## About this task
Repeat exactly the line containing "Home (447, 113)" and every line after it in the entries, and nothing besides.

## Collected data
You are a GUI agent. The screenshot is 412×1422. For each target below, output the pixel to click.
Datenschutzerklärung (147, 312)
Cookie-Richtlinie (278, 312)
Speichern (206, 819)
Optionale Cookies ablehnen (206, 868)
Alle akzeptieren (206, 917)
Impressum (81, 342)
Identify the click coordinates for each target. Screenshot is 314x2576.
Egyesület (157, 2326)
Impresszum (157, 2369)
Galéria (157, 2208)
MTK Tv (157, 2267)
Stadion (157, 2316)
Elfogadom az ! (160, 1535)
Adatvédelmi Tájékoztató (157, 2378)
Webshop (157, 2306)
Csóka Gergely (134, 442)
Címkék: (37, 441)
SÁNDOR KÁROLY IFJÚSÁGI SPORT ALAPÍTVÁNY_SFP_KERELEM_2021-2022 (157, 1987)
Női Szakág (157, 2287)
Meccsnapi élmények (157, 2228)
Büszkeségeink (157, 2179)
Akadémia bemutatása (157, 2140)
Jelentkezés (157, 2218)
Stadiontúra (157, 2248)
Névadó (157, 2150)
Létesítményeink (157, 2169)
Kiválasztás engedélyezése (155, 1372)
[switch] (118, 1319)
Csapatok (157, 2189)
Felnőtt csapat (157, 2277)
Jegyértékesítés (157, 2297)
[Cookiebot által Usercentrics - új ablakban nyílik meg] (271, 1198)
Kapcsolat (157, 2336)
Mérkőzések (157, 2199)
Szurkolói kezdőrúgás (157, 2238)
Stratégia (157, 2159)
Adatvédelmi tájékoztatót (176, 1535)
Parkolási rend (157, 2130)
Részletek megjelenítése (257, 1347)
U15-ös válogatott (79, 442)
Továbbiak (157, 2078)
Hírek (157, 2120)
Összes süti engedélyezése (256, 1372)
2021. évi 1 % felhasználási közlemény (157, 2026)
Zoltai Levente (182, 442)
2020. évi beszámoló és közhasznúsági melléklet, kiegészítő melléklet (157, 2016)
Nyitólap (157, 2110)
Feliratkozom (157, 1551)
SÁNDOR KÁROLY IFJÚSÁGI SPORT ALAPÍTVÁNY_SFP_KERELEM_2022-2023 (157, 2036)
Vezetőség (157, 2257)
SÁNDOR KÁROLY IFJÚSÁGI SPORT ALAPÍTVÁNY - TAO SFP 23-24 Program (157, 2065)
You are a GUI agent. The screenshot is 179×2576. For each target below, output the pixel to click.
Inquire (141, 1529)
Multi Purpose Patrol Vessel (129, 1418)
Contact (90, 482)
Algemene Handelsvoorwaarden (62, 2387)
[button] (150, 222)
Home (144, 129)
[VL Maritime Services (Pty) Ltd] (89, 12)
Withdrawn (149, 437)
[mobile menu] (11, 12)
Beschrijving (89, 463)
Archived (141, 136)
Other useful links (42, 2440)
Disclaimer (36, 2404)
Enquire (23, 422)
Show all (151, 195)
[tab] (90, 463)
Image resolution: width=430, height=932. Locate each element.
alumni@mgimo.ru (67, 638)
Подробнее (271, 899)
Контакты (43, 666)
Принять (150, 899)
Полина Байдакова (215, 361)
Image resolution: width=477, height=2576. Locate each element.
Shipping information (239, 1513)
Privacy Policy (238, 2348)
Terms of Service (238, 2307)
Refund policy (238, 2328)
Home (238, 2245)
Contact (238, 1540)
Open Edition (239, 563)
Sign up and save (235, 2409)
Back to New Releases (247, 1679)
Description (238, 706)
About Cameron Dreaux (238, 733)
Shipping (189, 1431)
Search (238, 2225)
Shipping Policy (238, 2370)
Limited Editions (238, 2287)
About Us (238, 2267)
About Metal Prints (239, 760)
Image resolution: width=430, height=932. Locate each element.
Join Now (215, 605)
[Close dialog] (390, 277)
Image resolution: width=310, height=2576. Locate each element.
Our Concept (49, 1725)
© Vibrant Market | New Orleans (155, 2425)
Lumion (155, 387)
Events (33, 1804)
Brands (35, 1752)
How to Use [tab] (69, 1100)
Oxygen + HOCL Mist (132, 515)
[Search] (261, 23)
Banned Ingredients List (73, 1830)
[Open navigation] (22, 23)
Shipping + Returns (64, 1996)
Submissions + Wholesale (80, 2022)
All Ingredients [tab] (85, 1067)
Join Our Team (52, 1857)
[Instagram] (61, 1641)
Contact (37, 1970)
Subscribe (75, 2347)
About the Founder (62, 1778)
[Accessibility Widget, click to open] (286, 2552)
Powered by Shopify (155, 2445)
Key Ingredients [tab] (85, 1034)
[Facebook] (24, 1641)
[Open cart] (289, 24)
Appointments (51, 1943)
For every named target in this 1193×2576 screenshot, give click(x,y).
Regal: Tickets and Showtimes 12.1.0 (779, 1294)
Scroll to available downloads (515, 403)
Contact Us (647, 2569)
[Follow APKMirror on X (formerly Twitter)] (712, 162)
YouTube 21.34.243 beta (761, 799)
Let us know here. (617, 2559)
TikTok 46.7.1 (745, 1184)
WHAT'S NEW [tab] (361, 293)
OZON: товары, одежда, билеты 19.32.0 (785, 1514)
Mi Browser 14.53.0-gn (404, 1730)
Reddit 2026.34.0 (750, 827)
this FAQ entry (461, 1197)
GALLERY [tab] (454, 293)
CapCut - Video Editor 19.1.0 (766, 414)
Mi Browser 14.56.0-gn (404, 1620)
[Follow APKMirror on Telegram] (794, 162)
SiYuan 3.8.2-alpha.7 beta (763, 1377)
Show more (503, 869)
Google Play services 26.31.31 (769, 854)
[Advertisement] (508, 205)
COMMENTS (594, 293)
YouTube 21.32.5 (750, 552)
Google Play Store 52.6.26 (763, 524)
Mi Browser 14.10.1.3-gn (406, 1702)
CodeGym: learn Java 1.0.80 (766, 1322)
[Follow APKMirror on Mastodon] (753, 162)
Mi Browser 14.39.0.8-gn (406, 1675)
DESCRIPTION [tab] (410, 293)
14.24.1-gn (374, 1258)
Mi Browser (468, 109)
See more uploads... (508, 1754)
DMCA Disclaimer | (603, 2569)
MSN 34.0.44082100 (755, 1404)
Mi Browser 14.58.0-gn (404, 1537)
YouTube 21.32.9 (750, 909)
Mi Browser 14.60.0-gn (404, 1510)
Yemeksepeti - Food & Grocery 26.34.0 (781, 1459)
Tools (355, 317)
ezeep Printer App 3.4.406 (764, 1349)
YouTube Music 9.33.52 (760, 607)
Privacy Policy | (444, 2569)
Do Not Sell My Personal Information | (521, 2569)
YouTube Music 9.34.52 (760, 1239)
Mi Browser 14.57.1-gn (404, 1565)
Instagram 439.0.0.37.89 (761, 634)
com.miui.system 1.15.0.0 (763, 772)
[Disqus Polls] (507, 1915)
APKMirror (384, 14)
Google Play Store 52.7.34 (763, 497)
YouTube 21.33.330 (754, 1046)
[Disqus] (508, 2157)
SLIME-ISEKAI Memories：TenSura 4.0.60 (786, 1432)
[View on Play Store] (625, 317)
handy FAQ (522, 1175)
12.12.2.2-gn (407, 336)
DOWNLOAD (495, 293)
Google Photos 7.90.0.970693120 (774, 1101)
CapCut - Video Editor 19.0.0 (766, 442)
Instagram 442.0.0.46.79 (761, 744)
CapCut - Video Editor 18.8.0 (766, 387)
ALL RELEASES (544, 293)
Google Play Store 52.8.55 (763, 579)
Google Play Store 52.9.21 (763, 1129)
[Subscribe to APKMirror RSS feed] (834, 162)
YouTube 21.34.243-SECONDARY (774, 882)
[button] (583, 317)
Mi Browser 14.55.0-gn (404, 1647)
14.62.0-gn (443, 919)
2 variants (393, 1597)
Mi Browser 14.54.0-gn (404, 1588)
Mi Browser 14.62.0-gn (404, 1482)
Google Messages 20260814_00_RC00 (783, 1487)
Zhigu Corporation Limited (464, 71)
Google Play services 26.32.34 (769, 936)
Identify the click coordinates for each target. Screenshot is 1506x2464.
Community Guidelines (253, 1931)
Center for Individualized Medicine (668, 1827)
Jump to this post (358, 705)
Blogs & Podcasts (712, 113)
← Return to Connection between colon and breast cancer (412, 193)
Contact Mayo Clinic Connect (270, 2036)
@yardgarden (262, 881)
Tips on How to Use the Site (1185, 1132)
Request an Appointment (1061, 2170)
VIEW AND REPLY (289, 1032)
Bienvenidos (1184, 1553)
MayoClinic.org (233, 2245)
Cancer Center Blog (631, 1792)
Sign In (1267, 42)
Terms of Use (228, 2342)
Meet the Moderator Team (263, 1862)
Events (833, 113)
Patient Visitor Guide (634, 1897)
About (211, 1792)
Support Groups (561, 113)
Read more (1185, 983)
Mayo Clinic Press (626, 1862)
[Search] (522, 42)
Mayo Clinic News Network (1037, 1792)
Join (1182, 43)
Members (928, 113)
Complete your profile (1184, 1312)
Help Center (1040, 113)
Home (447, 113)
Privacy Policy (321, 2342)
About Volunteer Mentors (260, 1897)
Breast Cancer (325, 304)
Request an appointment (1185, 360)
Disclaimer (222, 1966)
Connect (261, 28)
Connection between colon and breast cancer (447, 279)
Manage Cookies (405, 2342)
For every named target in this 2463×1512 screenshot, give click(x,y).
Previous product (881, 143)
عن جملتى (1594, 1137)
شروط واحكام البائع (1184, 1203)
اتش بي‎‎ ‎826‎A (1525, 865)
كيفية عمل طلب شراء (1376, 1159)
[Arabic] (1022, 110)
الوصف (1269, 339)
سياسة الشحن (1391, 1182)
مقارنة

## Answer space
Home (447, 113)
Privacy Policy (321, 2342)
About Volunteer Mentors (260, 1897)
Breast Cancer (325, 304)
Request an appointment (1185, 360)
Disclaimer (222, 1966)
Connect (261, 28)
Connection between colon and breast cancer (447, 279)
Manage Cookies (405, 2342)
For every named target in this 2463×1512 screenshot, give click(x,y).
Previous product (881, 143)
عن جملتى (1594, 1137)
شروط واحكام البائع (1184, 1203)
اتش بي‎‎ ‎826‎A (1525, 865)
كيفية عمل طلب شراء (1376, 1159)
[Arabic] (1022, 110)
الوصف (1269, 339)
سياسة الشحن (1391, 1182)
مقارنة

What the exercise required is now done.